Por supuesto, los chismes también son un gran negocio. Y si bien ha habido revistas sobre celebridades durante décadas, parece haber habido una explosión más reciente: en parte debido a Internet, pero también a la pandemia. Cuando todos estábamos aburridos y encerrados en casa, personas como Popbitch y la cuenta anónima de Instagram DeuxMoi vieron una explosión en popularidad, que continúa hoy. Está impulsado por un hambre de juicio lascivo y (probablemente) por muchas de las propias celebridades que diseñan disputas y controversias menores para obtener clics. También es muy específico de una generación: mucho parece involucrar a personas de las que nunca he oído hablar y que se han faltado el respeto entre sí de maneras que no entiendo del todo.

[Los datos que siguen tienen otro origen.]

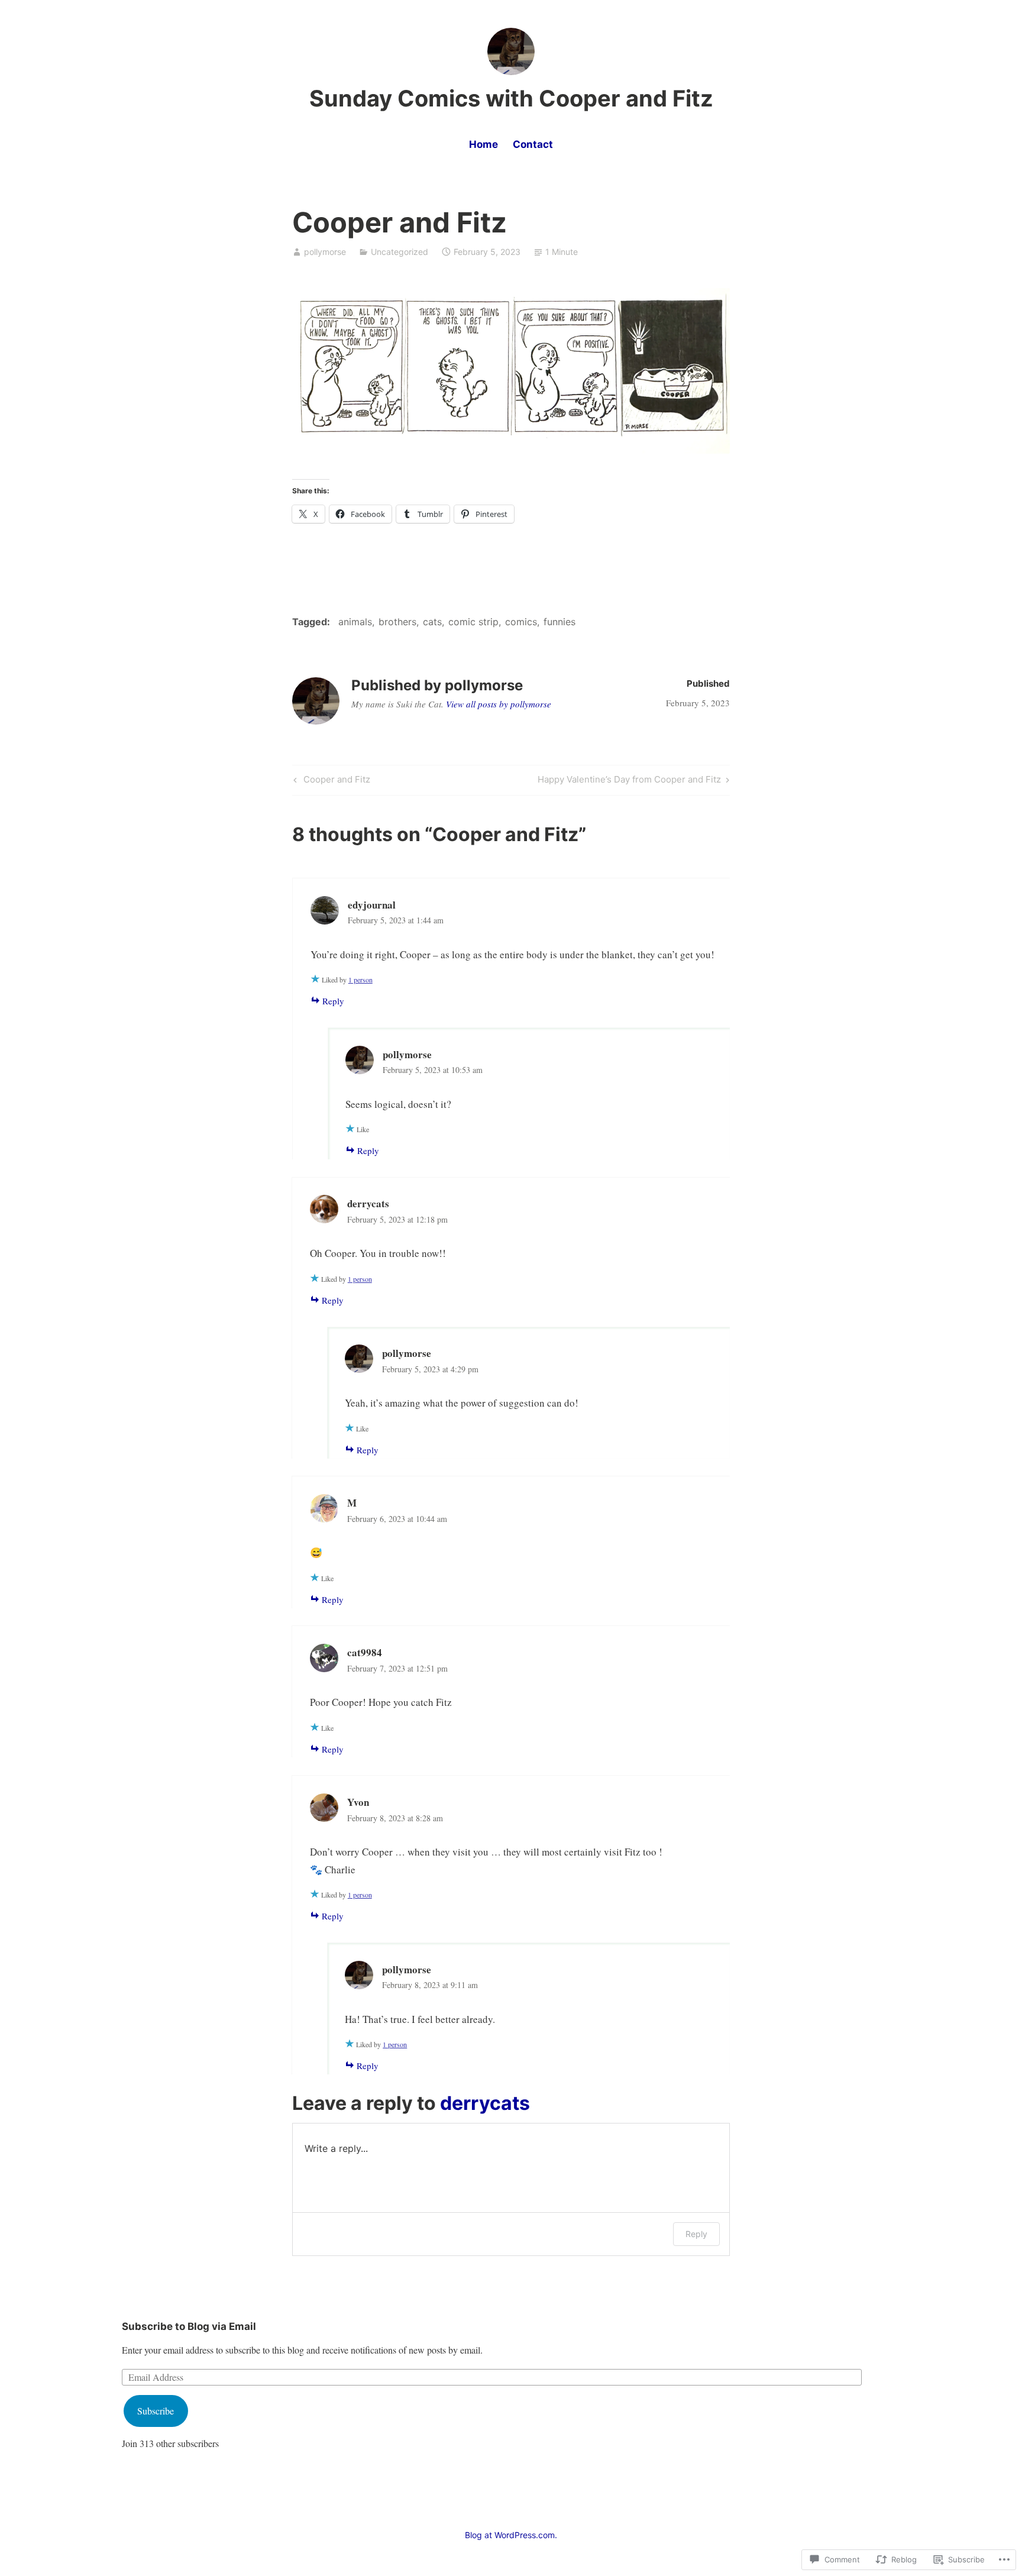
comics (521, 622)
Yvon (358, 1802)
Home (483, 144)
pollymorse (325, 252)
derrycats (485, 2103)
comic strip (473, 622)
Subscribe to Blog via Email (189, 2326)
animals (355, 622)
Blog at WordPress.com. (511, 2535)
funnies (559, 622)
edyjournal (372, 904)
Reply (333, 1001)
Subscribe (155, 2410)
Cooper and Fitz (330, 781)
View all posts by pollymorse (498, 704)
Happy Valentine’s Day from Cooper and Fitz (629, 781)
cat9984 (364, 1652)
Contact (533, 144)
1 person (360, 979)
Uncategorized (399, 252)
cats (432, 622)
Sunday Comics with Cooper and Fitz (511, 98)
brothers (397, 622)
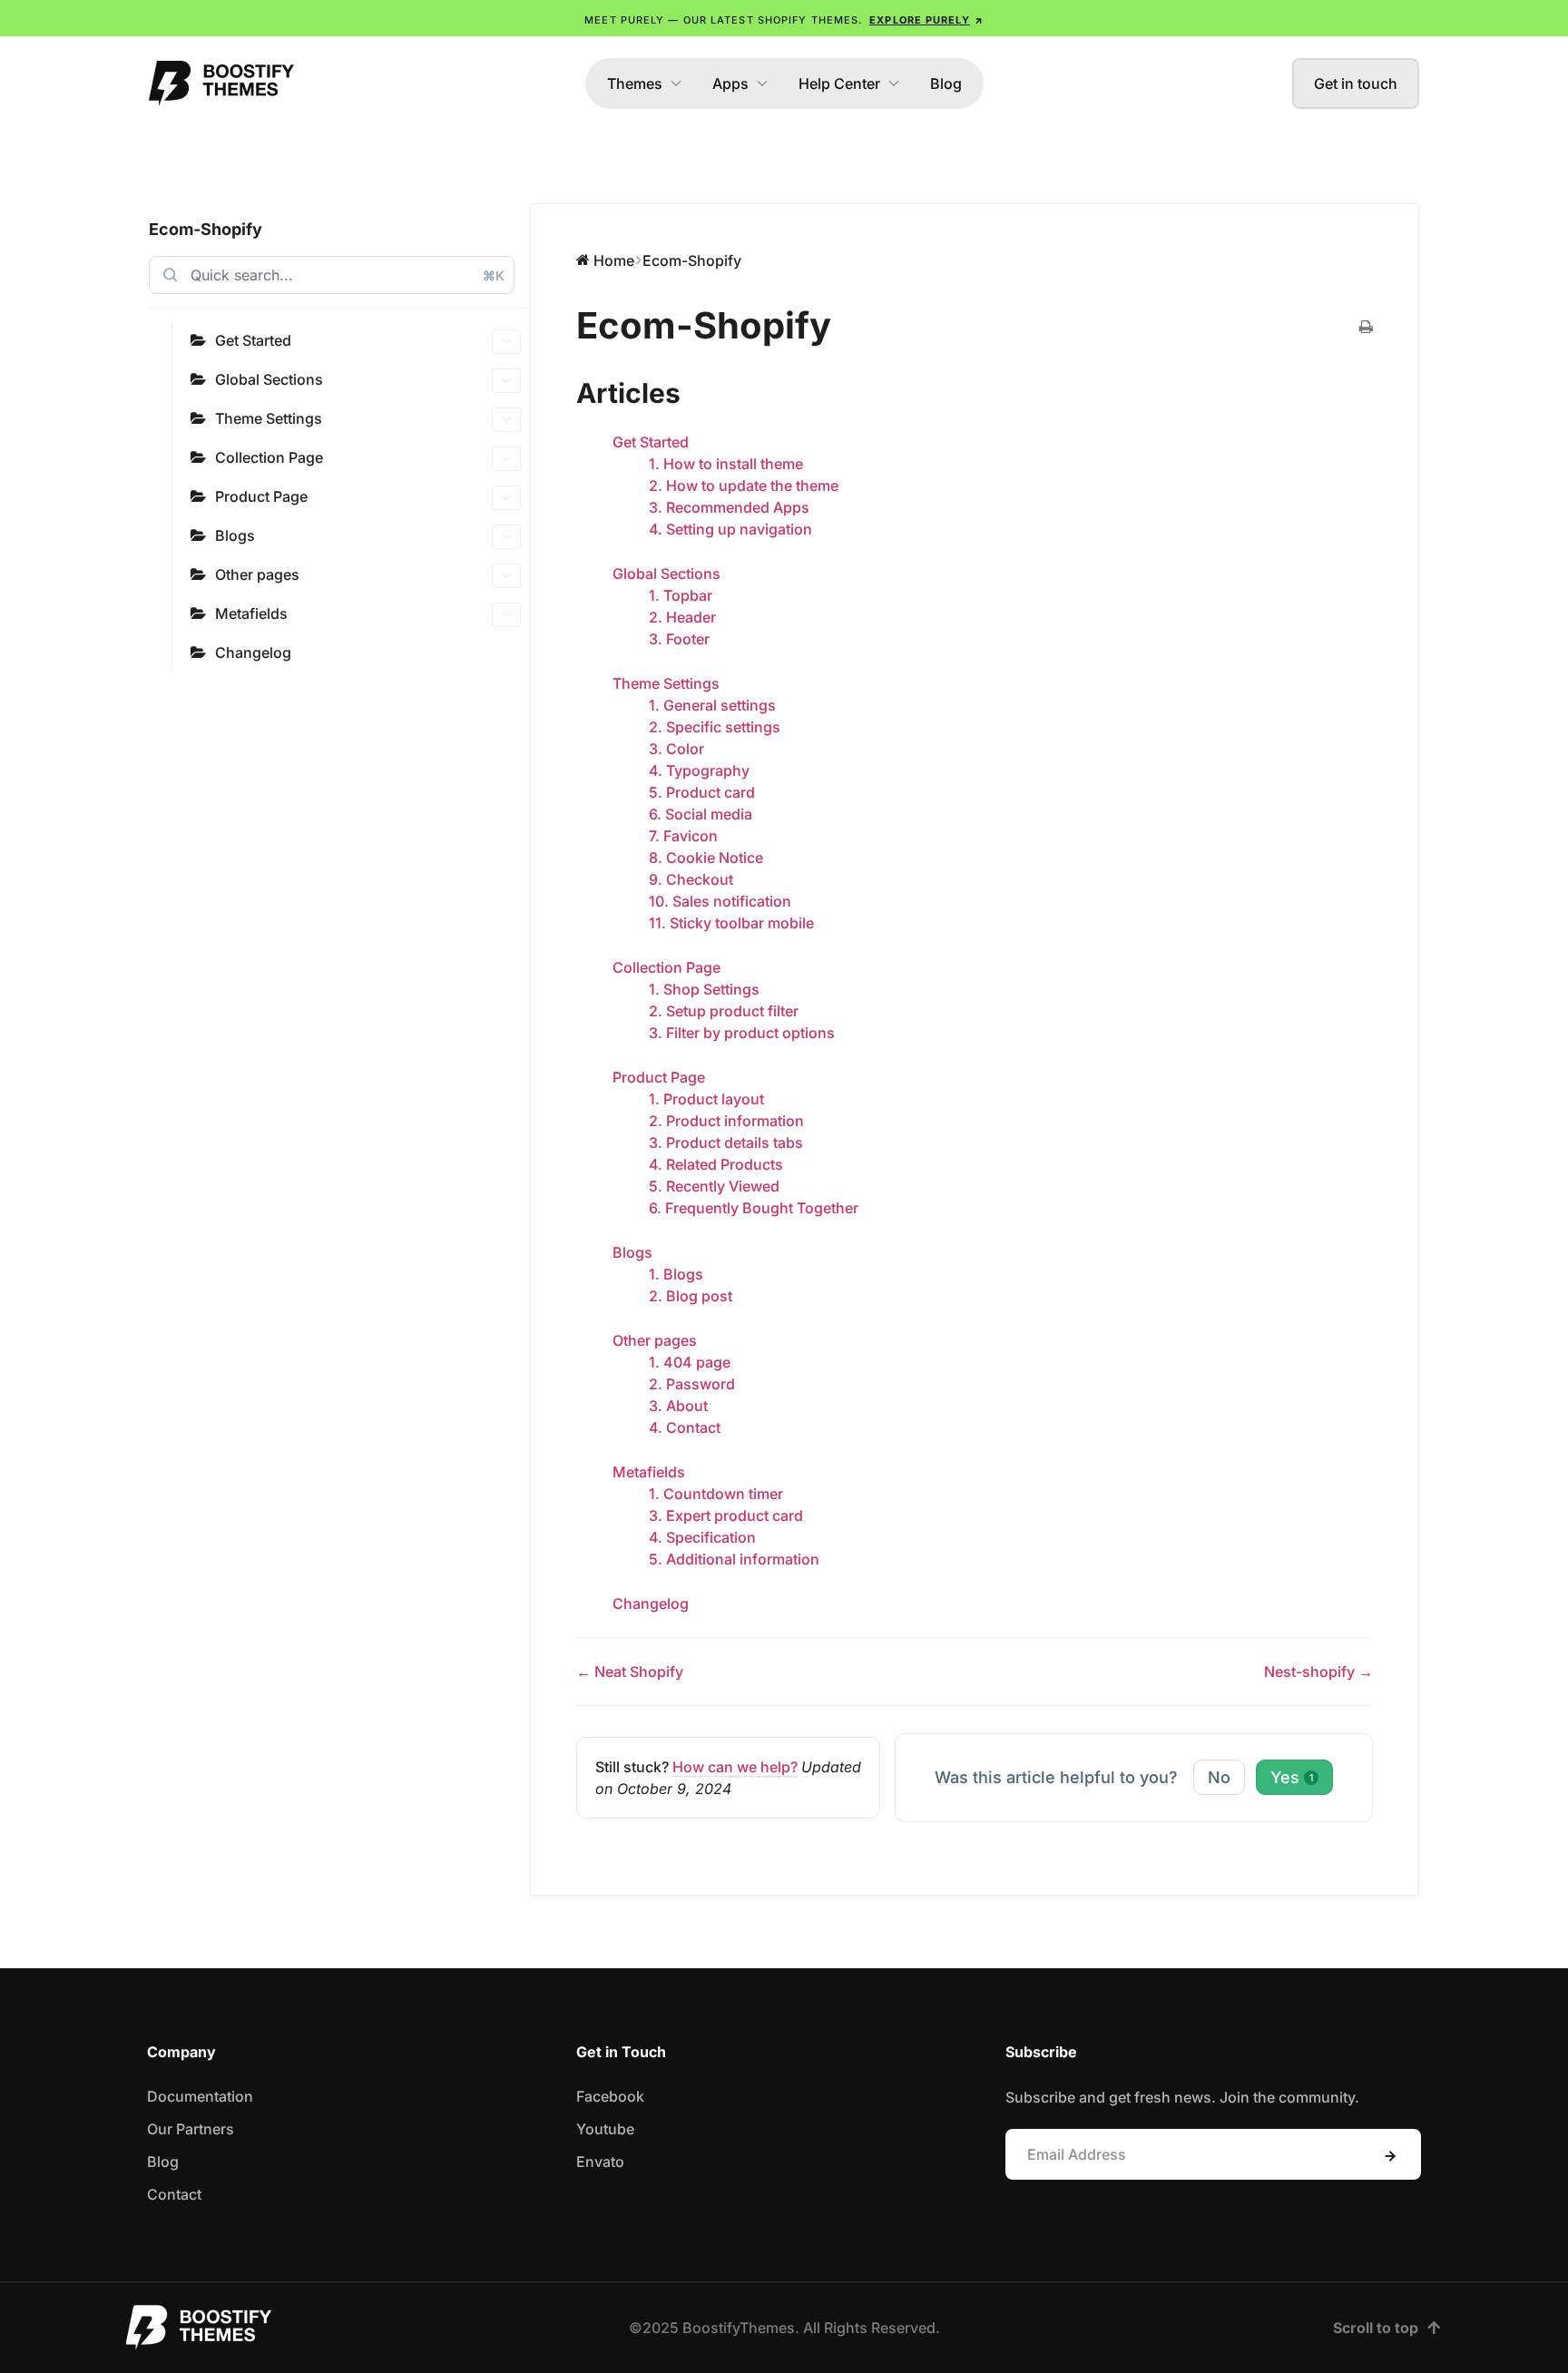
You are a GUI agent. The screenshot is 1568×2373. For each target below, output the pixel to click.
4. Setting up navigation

Más importante aún, también es una fantástica fuente de distracción. Una universidad de Chicago ha comenzado a impartir un curso titulado ¿Estamos condenados? – una respuesta a una percepción nada descabellada entre los jóvenes de que el futuro podría no ser tan halagüeño. Hay cambio climático y batallas culturales, y migración masiva y odioso nativismo, la burbujeante amenaza de guerra. No es de extrañar que prefieran pensar en el estado del matrimonio de una celebridad o en el mal atuendo que alguien usó para ir de compras. Realmente no puedes culparlos.